I returned from lunch, feeling a lot better having had a break from the fluorescent lighting and ambient noise of the HVAC system. And a few minutes after I got back, sitting next to the OPS scanning documents into the computer system, OPW wandered back over and began talking again about the client from before.

The medication? Oxycontin. Her doctor has been prescribing it to her for over 15 years.

And the conversation? Went like this. (As typed soon after in an email to my husband, as close as I could get to what they actually said, given how stunned and hurt I was while it was happening.)

OPW: do you watch house?
OPS: no not really
OPW: well he has some sort of leg injury, but he takes that other one, what is it? vicodin
OPS: uh huh
OPW: and they sent him to rehab, and he just had to find something to occupy his mind so he wouldn’t think about it
OPS: yeah they get addicted so easy
OPW: and now they put him on regular pain killers and he’s doing just fine
OPS: yeah a lot of the time tylenol or advil works just as well, people just want the high
OPW: exactly, and their doctors prescribe it to them and they hand it out to family members…

And the conversation went on like this for a couple minutes, with the two of them walking back and forth fetching printed documents, attending to the scanning etc.

I just… I’m not terribly private about my condition. I don’t bring it up, but if it’s relevant I talk about it. I do try to avoid telling my coworkers that I take narcotic medications (as opposed to just “medications”) but I have gone over it specifically with HR as it can be a security issue in some agencies.

I was sitting right there. OPW sits on the other side of me, and had to walk around me to get to where OPS was at the scanner. I was sitting right there.

They were talking about me.

They weren’t thinking of me, of course. They’d never make that connection. I’m young and thin and pretty enough. They know I work hard. Most of my office loves the hell out of me.

But if I had spoken up — rather than sitting there holding my breath trying not to cry — how would that opinion change? Would they start seeing me as lazy, as slacking off? Would they whisper about me every time I went to the water fountain for a drink? What was I taking? What was I doing with it? Would they start taking certain behaviors as symptomatic of addiction? If I passed too well one day, appearing to be just fine (to them; I am good at covering up my pain) — would they take that as evidence that I couldn’t actually be in pain and couldn’t really need that medication? And if I didn’t pass well one day — especially these days, when I’ve been stopped more than one time as someone remarks on how deathly pale I am and asks if I’m OK and tells me to take a break — would they see that resulting, not from my pain, but from the supposed addiction?

They were talking about me. They didn’t even know it. But I am that person on that medication. Pushing through the pain to keep working.

The difference is, Dr. House is a character.

I’m real.

And that woman. These were the attitudes of the people who were helping her resolve an issue.
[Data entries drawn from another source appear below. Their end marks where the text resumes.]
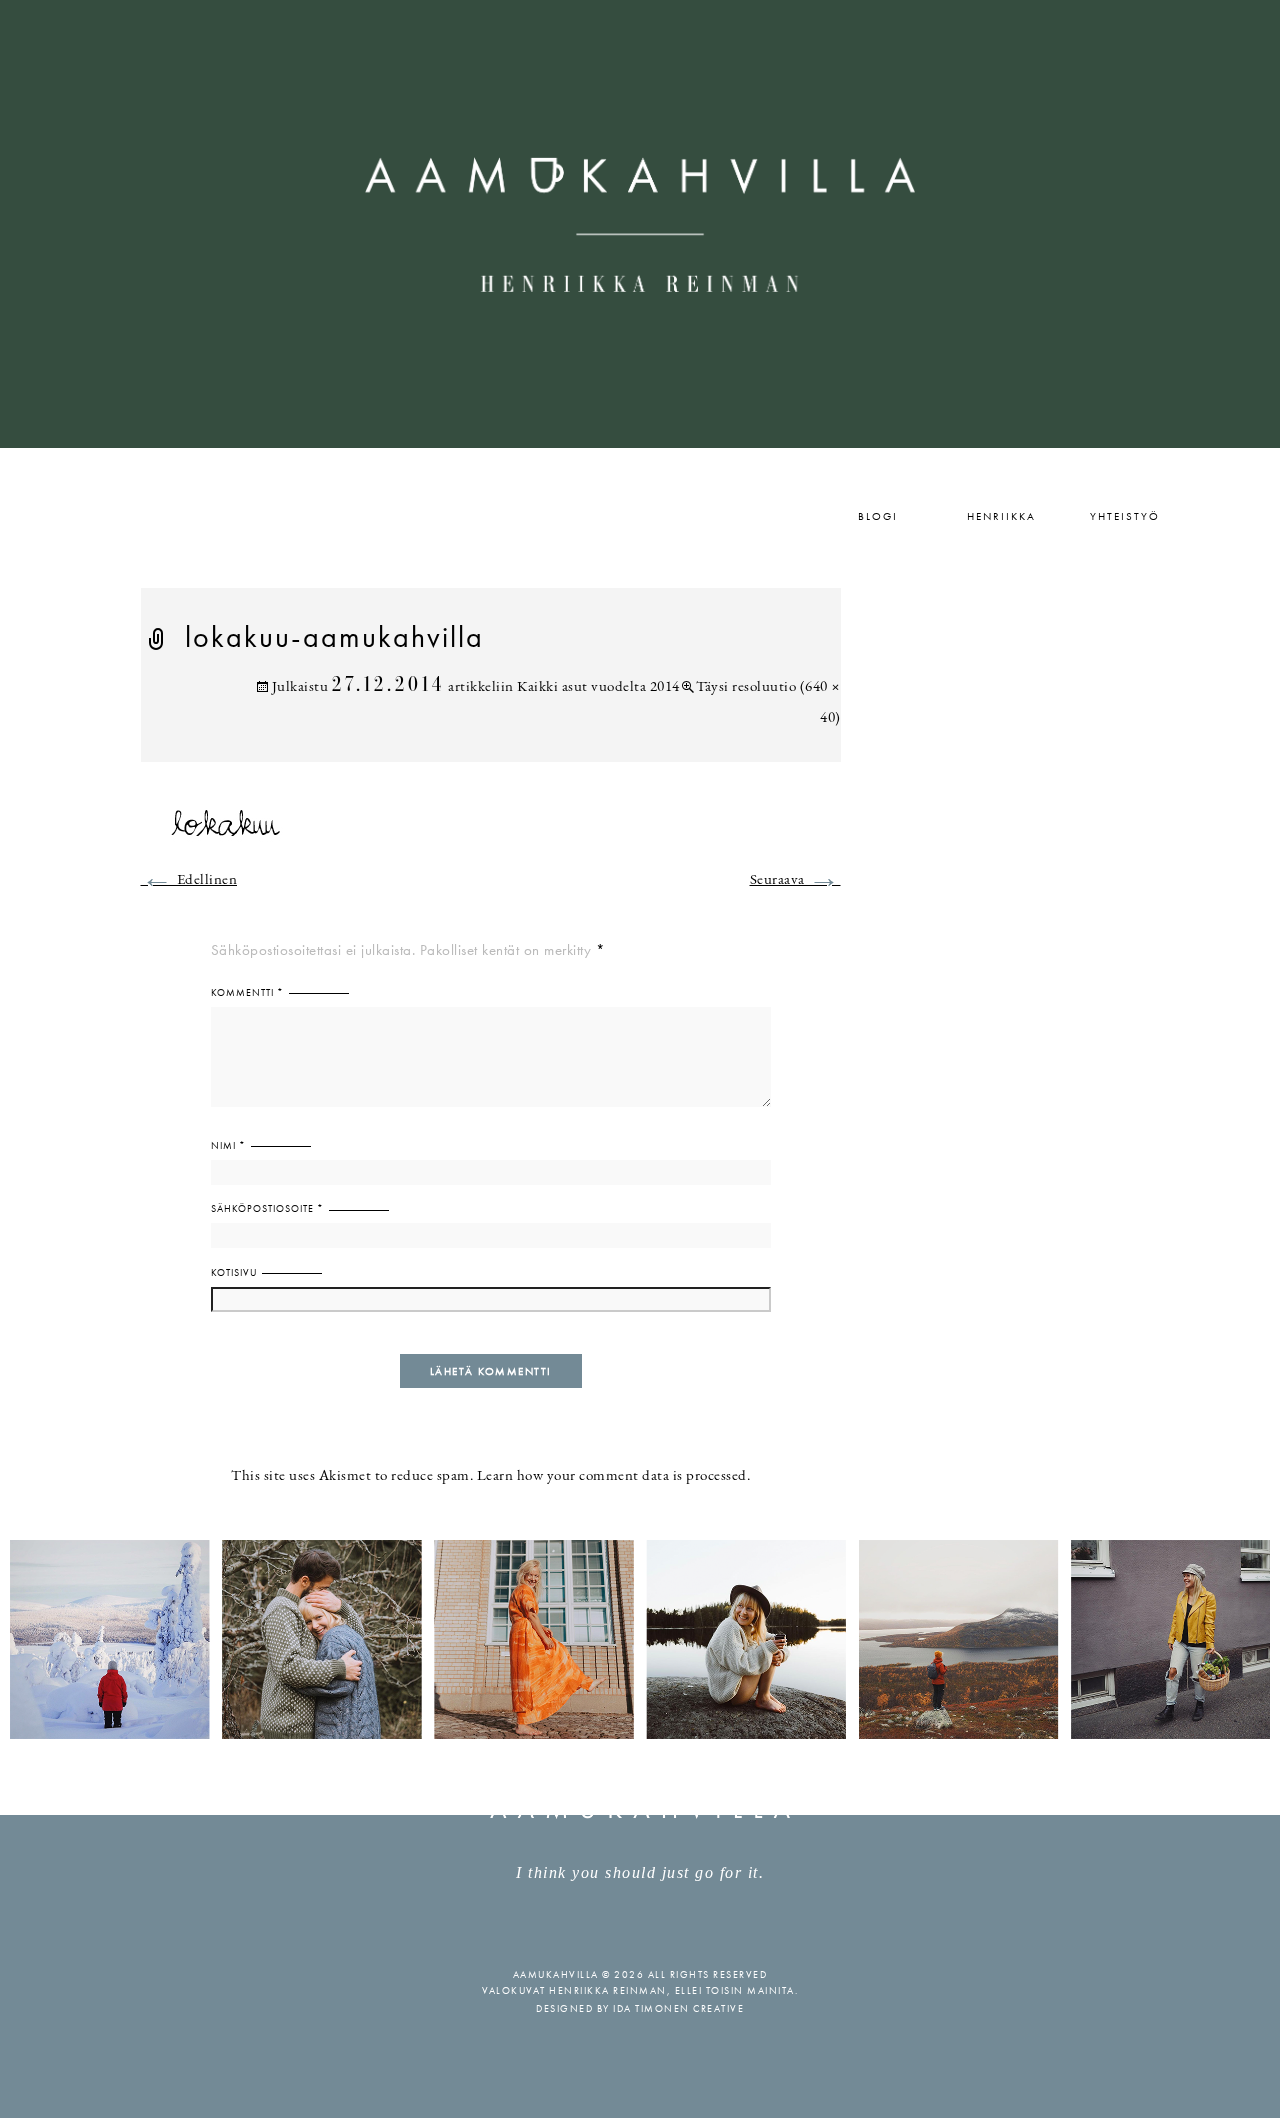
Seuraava (795, 880)
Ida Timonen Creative (678, 2008)
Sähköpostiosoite (267, 1208)
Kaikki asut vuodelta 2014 (598, 687)
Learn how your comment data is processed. (614, 1476)
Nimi (228, 1145)
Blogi (878, 516)
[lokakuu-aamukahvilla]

As much as I wish otherwise, workers do have some degree of latitude in deciding how they are going to approach a case, and can apply the law in different ways for different people, even if it appears pretty strict on paper.

I am that woman.

I have been there. I am there. I have to deal with unsympathetic figures in obtaining my treatment. Doctors, nurses, office staff, pharmacists, insurance reps, welfare reps, other reps. I have issues I have to call to have resolved. I have that person on the other line who’s promising me on the one hand to resolve the issue — but on the other hand …? How can I ever know?
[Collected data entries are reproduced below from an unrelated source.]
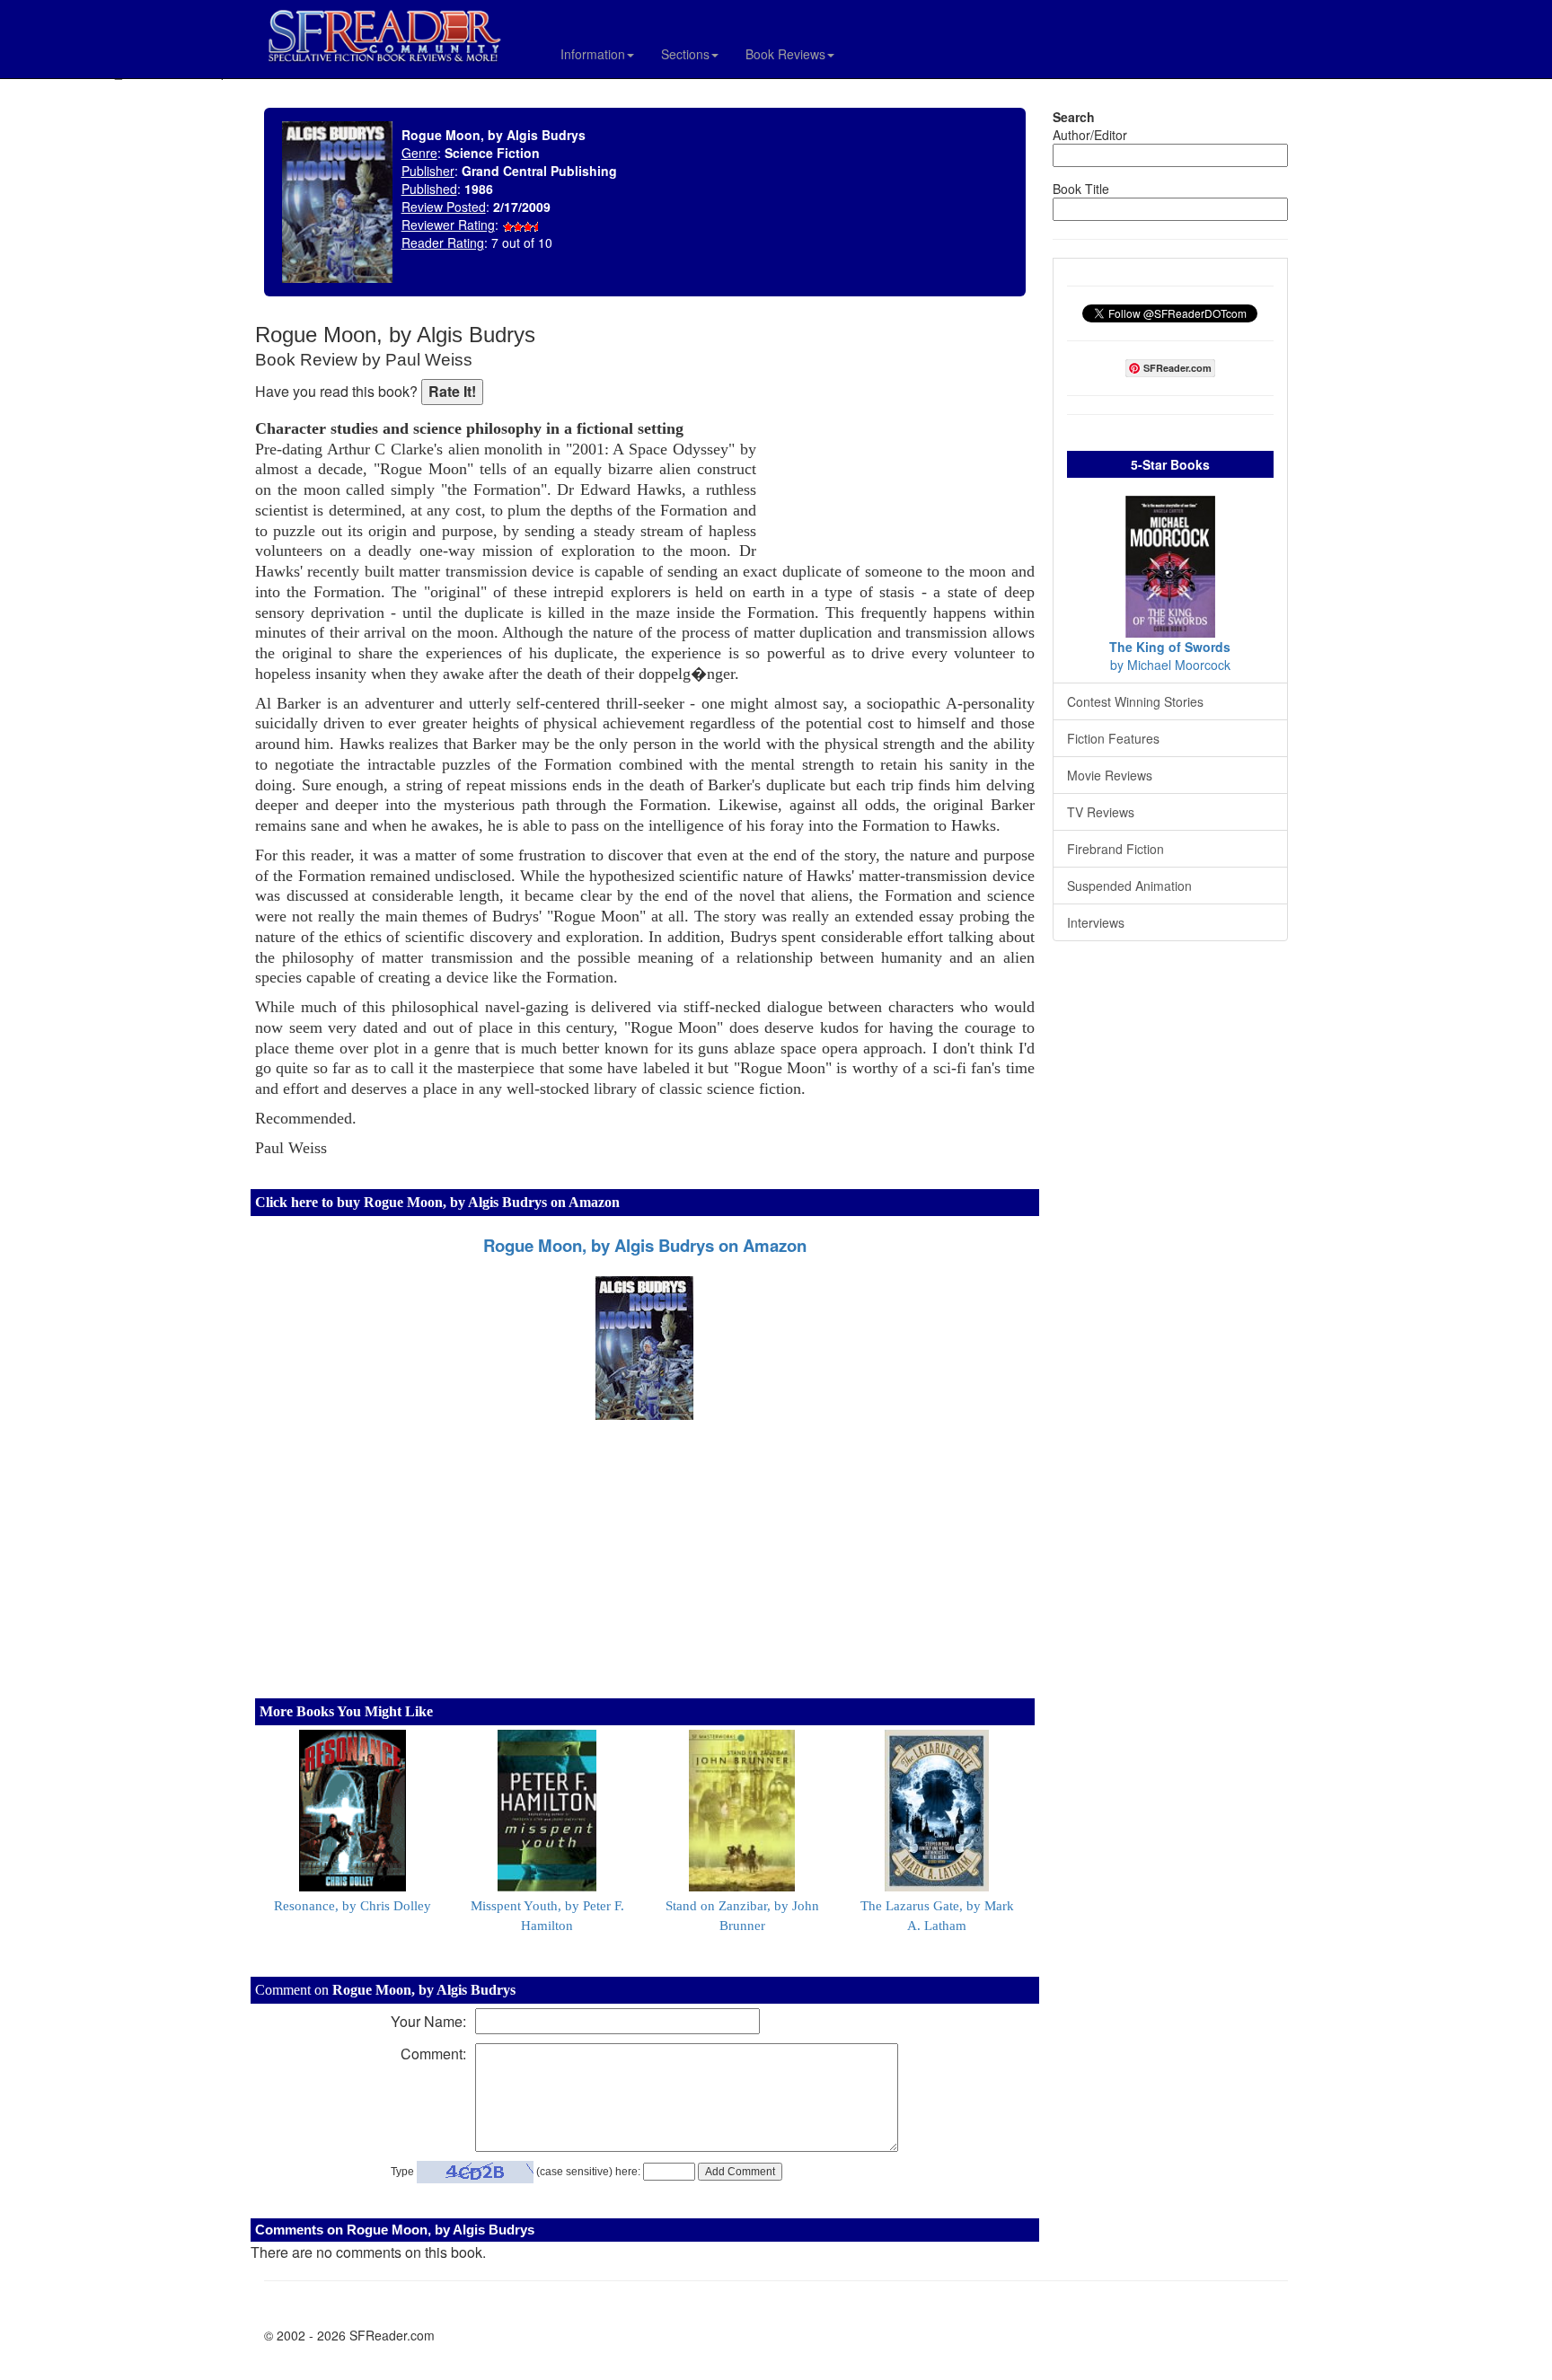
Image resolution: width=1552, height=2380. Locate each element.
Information (592, 54)
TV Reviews (1100, 812)
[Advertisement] (900, 440)
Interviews (1095, 922)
I don’t know what was going on in this woman’s life. I don’t know if she’s dependent (there is a difference). I don’t know if she would be better off on another course of therapy. Or whether she’s tried all those other courses and they’ve given her awful side effects or they’re contraindicated given her particular condition or they’re unavailable to her due to income or access. I don’t know.

Maybe she’s abusing. Maybe she’s handing it out on the street corner.

Maybe she’s just like me. Just one person trying to power through this world as best she can. And this is the best way she’s found to do it.